● Your assignment
Search the data for "screenshot". Each line containing it is to be copied.

[Stored data entries]
*** Block opens ***

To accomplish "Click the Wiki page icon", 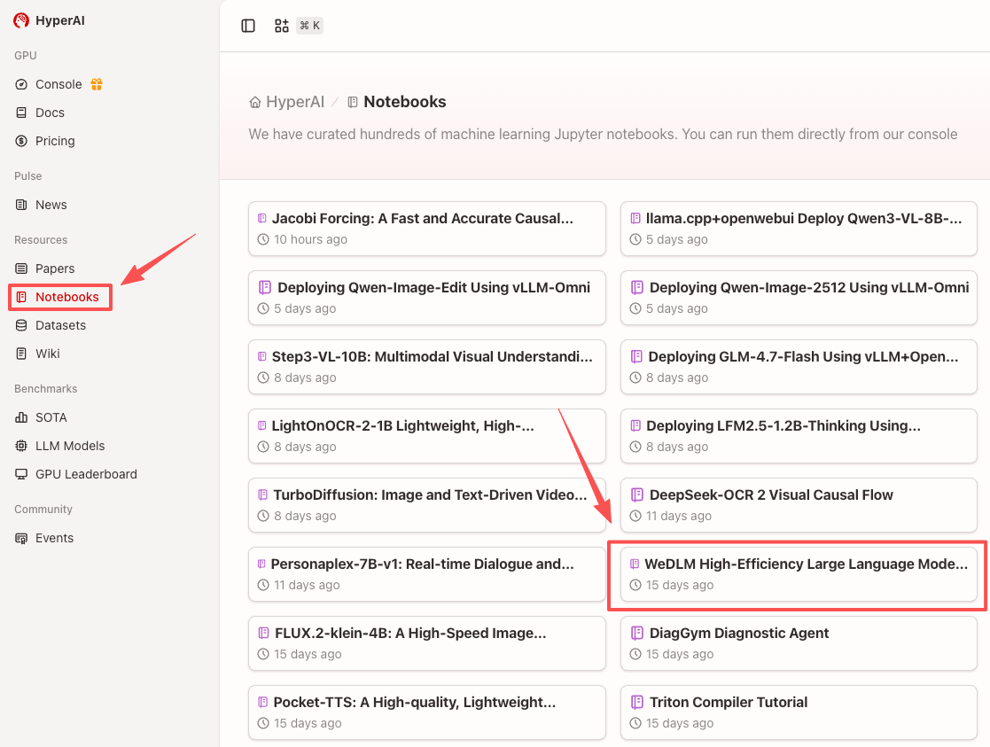I will point(21,354).
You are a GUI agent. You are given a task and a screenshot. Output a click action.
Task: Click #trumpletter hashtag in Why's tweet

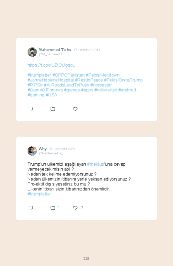(x=39, y=194)
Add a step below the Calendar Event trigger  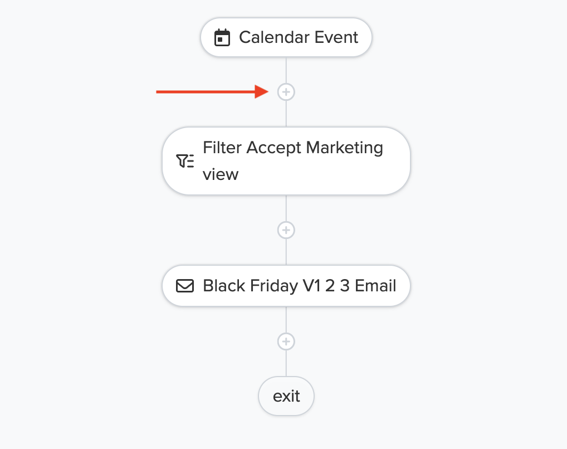point(286,92)
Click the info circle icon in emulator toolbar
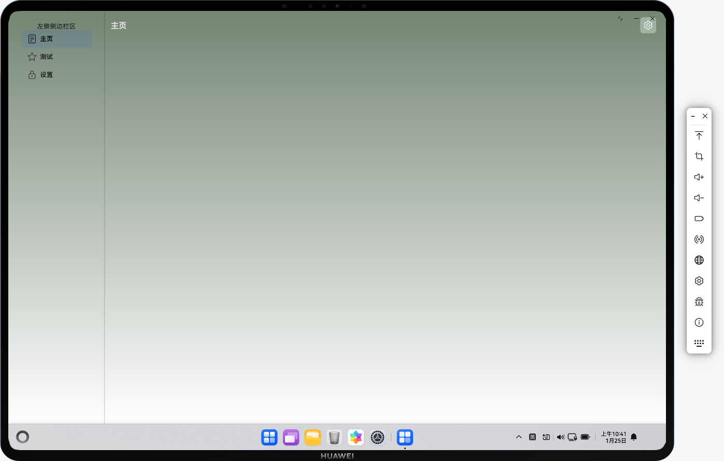Viewport: 724px width, 461px height. (x=699, y=322)
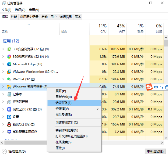Image resolution: width=168 pixels, height=158 pixels.
Task: Click the 记事本 notepad icon
Action: click(9, 94)
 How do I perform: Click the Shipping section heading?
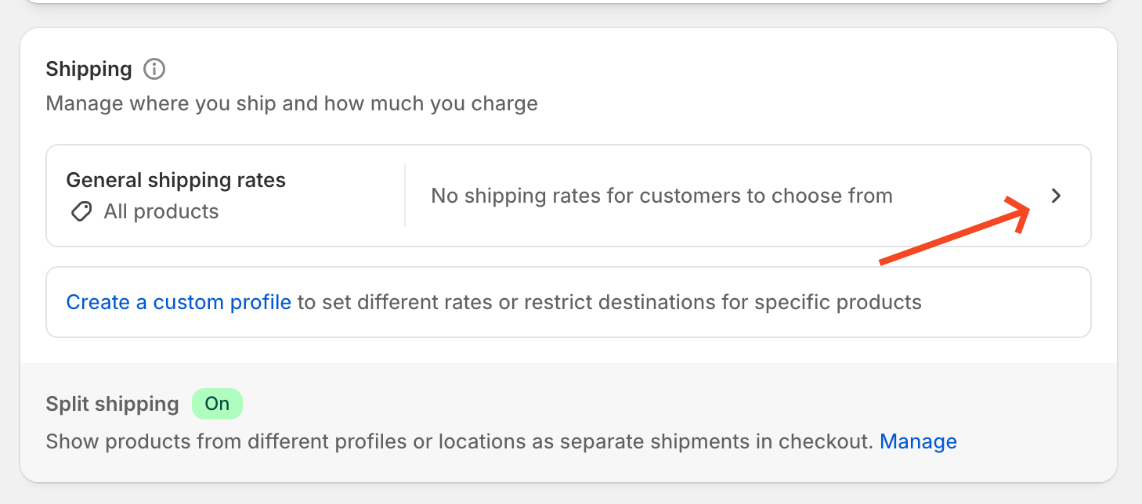pos(89,69)
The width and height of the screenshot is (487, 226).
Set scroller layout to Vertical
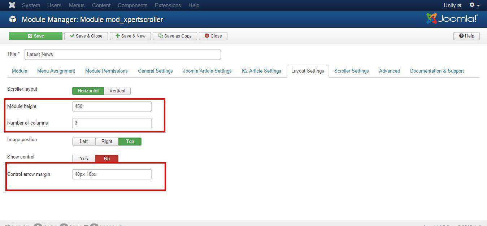[x=117, y=91]
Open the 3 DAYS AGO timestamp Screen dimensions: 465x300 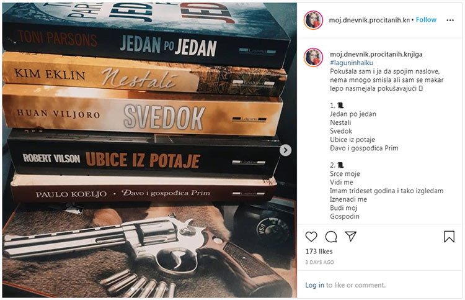click(320, 262)
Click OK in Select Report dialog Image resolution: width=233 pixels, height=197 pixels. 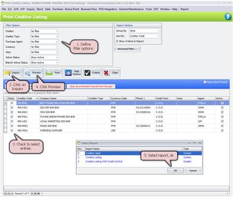(x=175, y=170)

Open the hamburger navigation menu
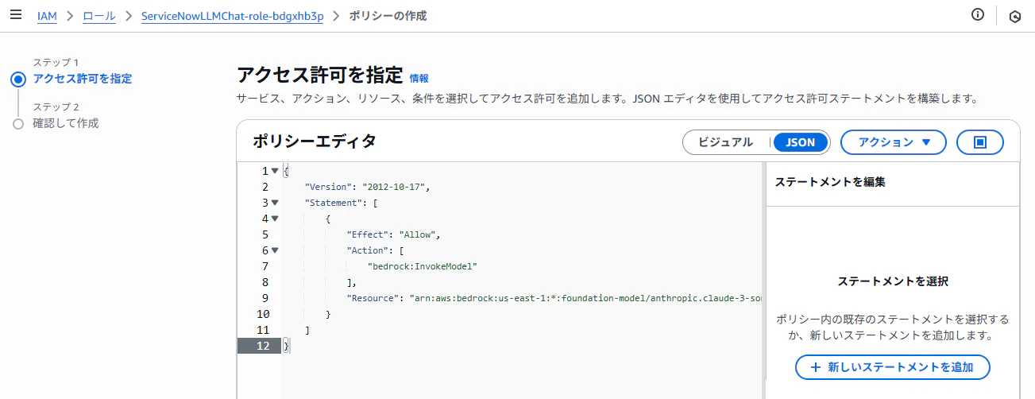(x=15, y=16)
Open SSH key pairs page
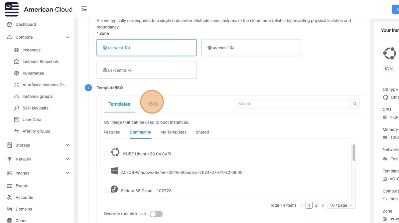 pyautogui.click(x=35, y=108)
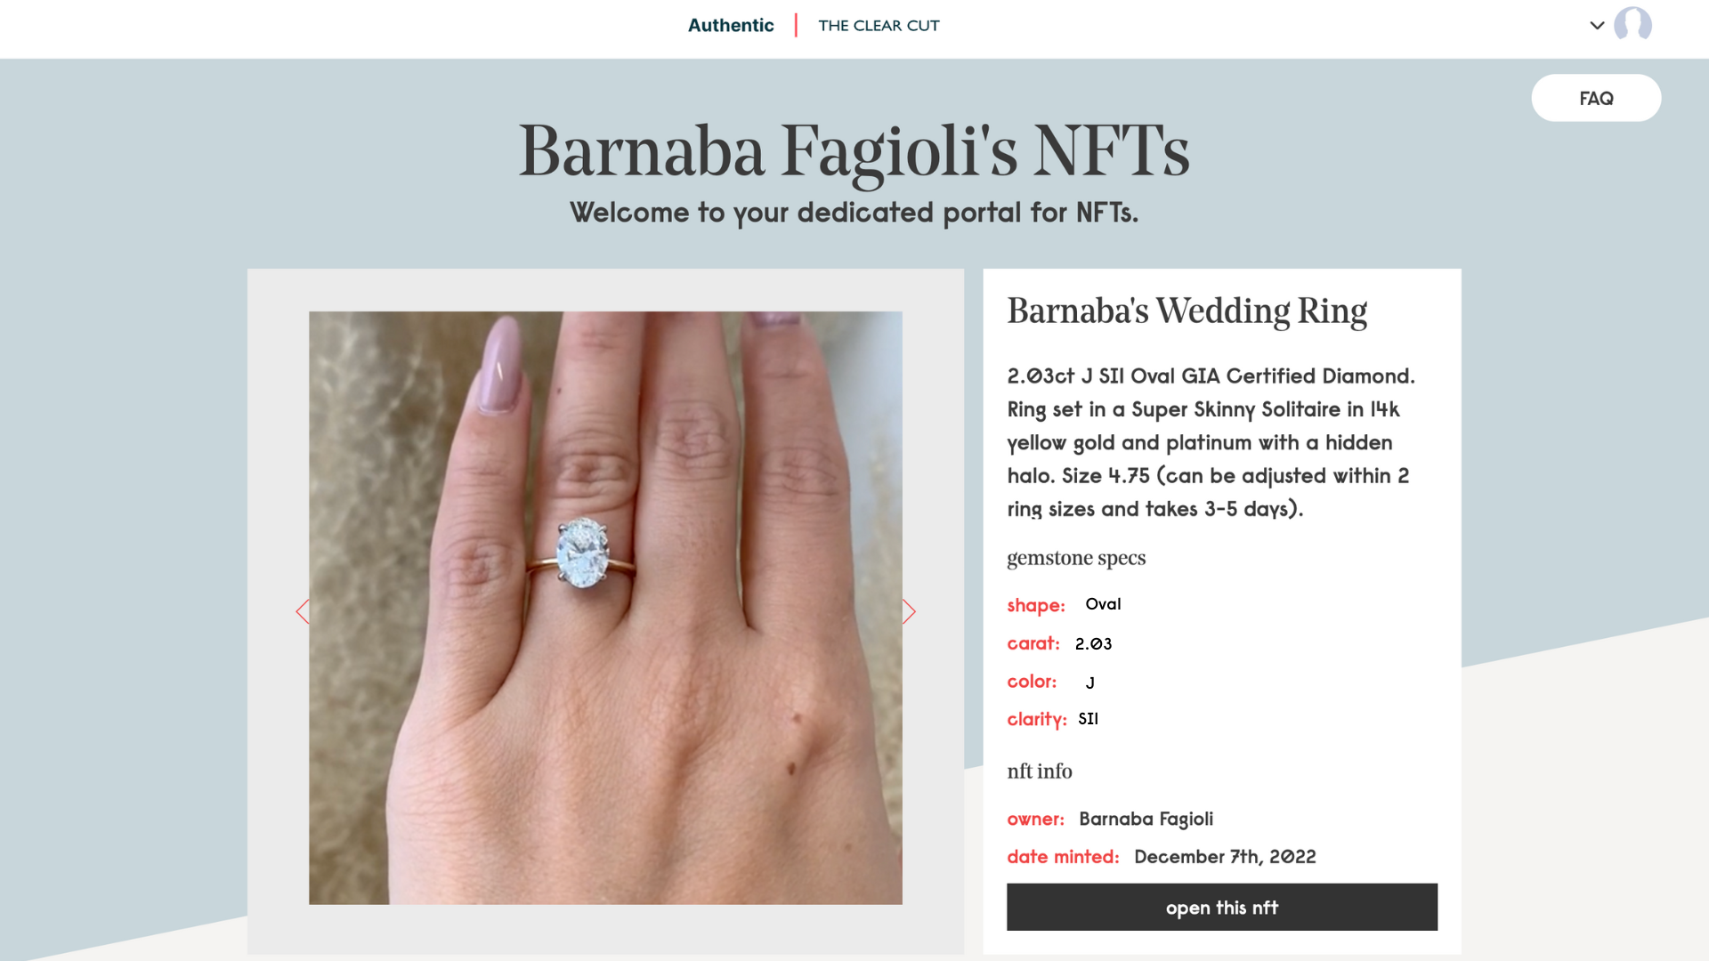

*** Block closes ***

● Solved exercise
You are a GUI agent. You are given a task and a screenshot. Output a click action.
The width and height of the screenshot is (487, 226).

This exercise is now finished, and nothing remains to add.